# Written instruction 1
In the post on the political right below, what does the CPS report 'Taking Back Control' propose?

# Source passage

= = = = = = =

Winner of the New Statesman SPERI Prize in Political Economy 2016


Tuesday, 14 May 2024

The political right is in an illiberal trap of its own making, which offers their opponents opportunities

 

A new CPS report 'Taking Back Control’, co-written by the relatively sensible and numerate among Conservative MPs Neil O’Brien, proposes a national commitment to return net migration to the historical norm of the tens of thousands. The last government to do such a thing was of course the Cameron coalition, and their failure to meet these targets was a key factor behind the rise of UKIP and Brexit.


Others are more qualified to discuss the report in detail. Instead I want to set it within a much broader political economy framework, mainly focused on the UK but with references to the US where there are obvious parallels or differences. I will begin by describing how the political right of Thatcher and Reagan, which came to be associated with the emergence and then dominance of neoliberalism, ended up becoming an authoritarian party proposing limits on immigration, trade, and human rights. As I have discussed this in more detail in earlier posts I will be more brief here.


If you tend to describe everything that came from Thatcher and Reagan as neoliberal, let me emphasise why there is a huge contradiction between neoliberalism and controls on immigration and trade. If you like to think of neoliberalism as an ideology that favours free markets, then erecting trade barriers or telling firms what labour they can hire is not promoting free markets but instead state interference in markets. [1] I tend to think about neoliberalism as a collection of ideas that helps existing capital in general (e.g. reducing union power), or at least some parts of capital without harming others (privatisation). If you like, under neoliberalism the executive is at least in part “a committee for managing the common affairs of the whole bourgeoisie”. In technical terms they represent ideas that are Pareto improvements for capital. Yet immigration controls or trade barriers harm large sections of capital, so how can politicians that enact them be categorised as neoliberal?

= = = = = = =

# Working data
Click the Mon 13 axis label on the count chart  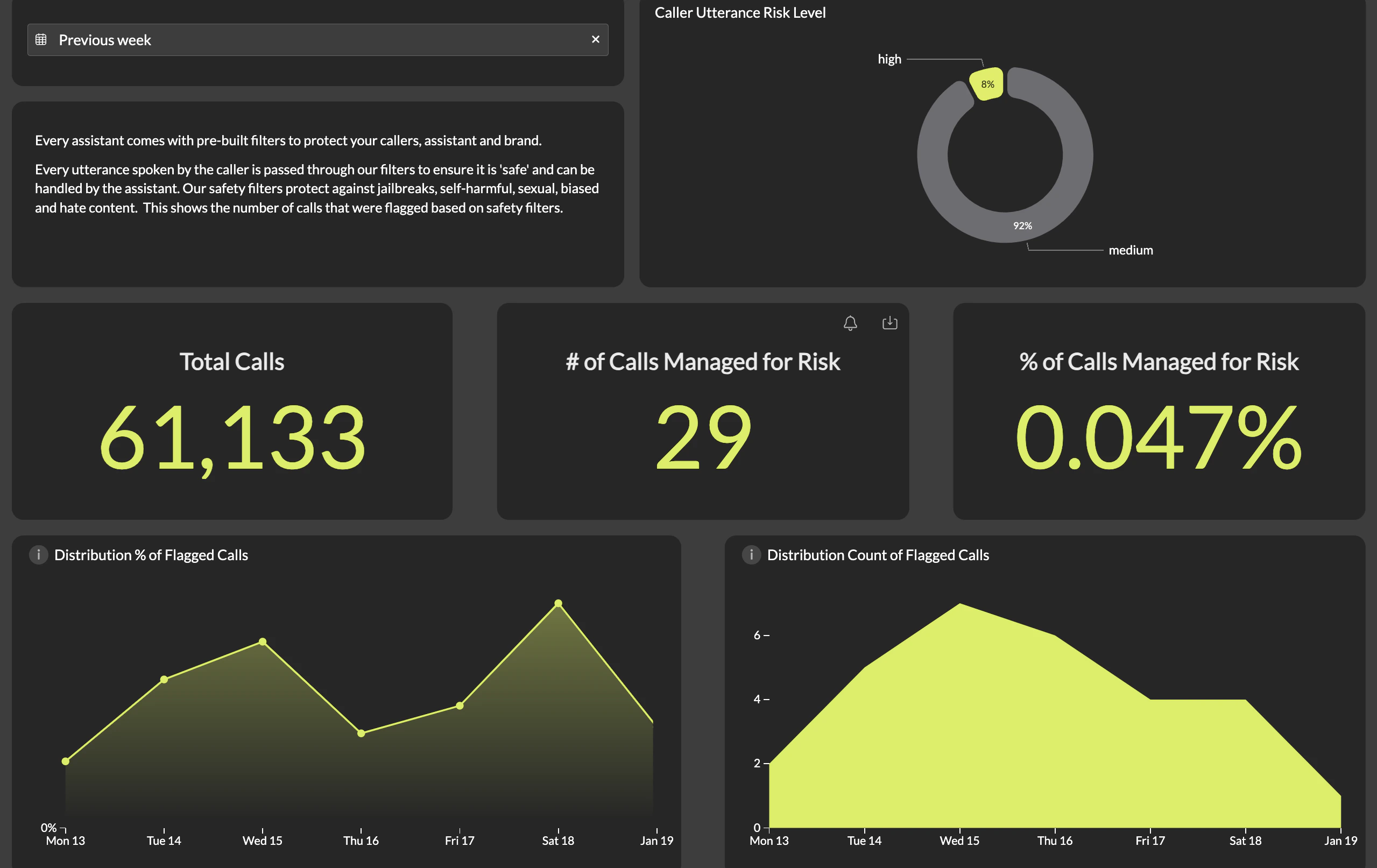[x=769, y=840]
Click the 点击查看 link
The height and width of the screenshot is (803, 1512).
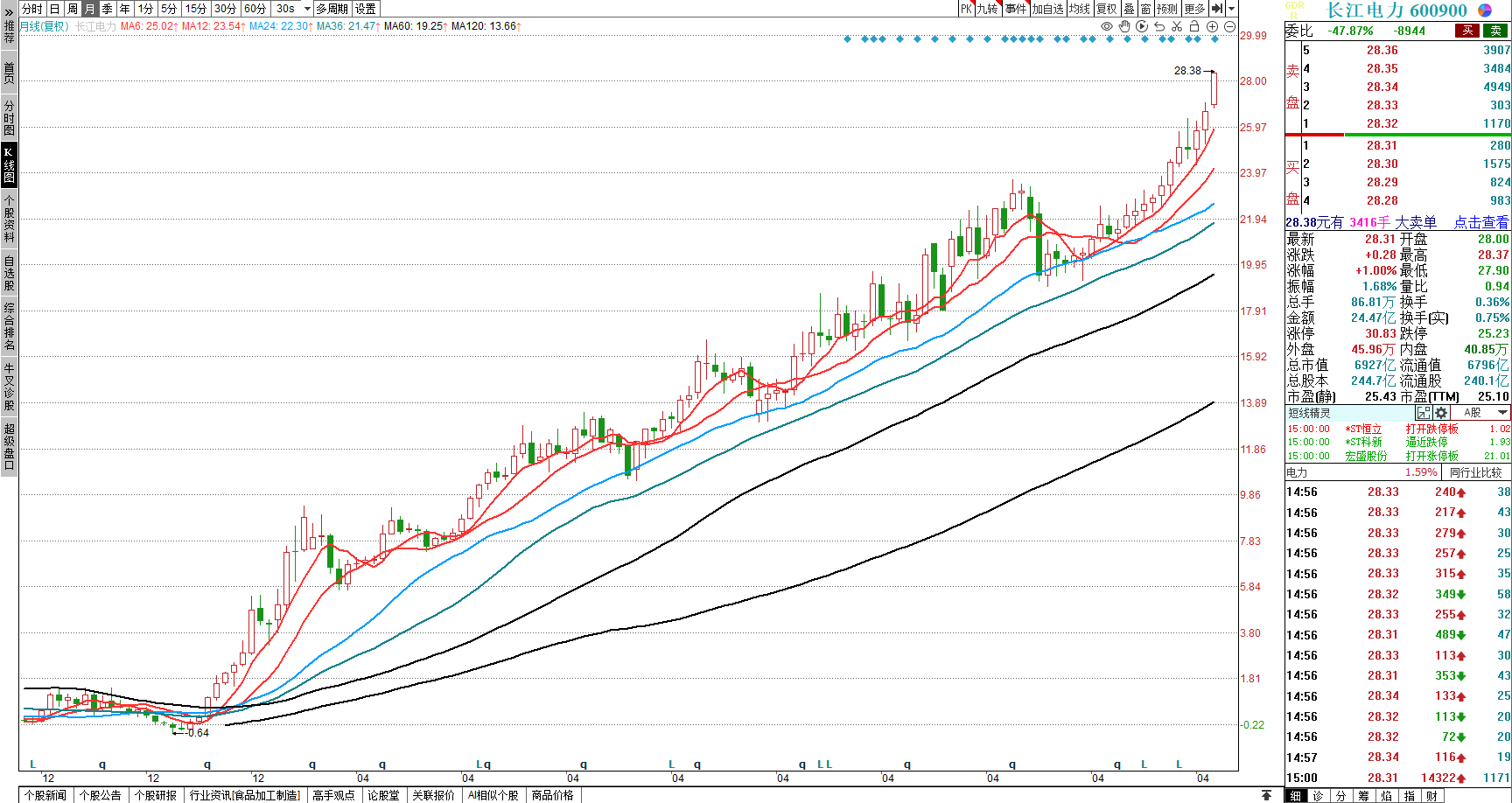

= = = = = = =

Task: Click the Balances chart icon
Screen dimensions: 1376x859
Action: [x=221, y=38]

= = = = = = =

# Written instruction 2
Recast the listing lines as a Markdown table with columns Row and Line, starting at the line containing "Task: Click the Balances chart icon" and ending at the line containing "Action: [x=221, y=38]". Leave out blank lines.

# Expected output 1
A national commitment to return net migration to the historical norm of the tens of thousands.

# Expected output 2
| Row | Line |
|---|---|
| 1 | Task: Click the Balances chart icon |
| 2 | Screen dimensions: 1376x859 |
| 3 | Action: [x=221, y=38] |